If storms like this had been more frequent in ye days of yore, they wouldn’t have built New York City where they did, on that wonderful “protected” harbor. Or it would have looked more like the Netherlands.
Mystical earth-magic interpretation: Mother Nature knows where the power lives. She aimed the hammer blow of her storm of perfect vengeance right at Wall Street.
In Massachusetts about half a million people lost power, most of them still without it today. A lot of schools stayed closed because of the power losses. Fortunately, we didn’t lose power or have tree limbs come down in our yard. The Boston area was lucky. My brother on Long Island lost power yesterday afternoon and is still without it today.
Earth to people: your planet is trying to get your attention.

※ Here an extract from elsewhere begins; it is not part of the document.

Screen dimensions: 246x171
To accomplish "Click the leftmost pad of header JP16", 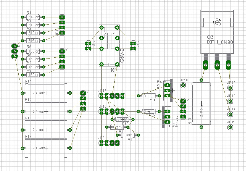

Because the so-called most powerful nation on earth is conducting an extensive money-poisoned Black Mass called an election campaign to choose its leaders, during which it has ignored all climate change and environmental issues.
Somebody cue “Eve of Destruction.”
Meanwhile, we little folk prepared in our usual way. I harvested a pailful of green tomatoes, cut the branches of the herb garden and brought them into dry, and stripped a small horde of pointy red peppers from a low plant I bought a couple of months ago already well fruited.
With the storm casting a shadow over the region lon Sunday, Anne and I took the scissors out and culled a few armfuls of flowers. Harvesting the flowers, bring the perennial garden inside the house, concentrating the colors of the earth in a few small vases.
The day after the storm, Nature renewed the garden’s colors. Leaves of a half dozen trees spread in a “fall colors” natural carpeting all over the earth.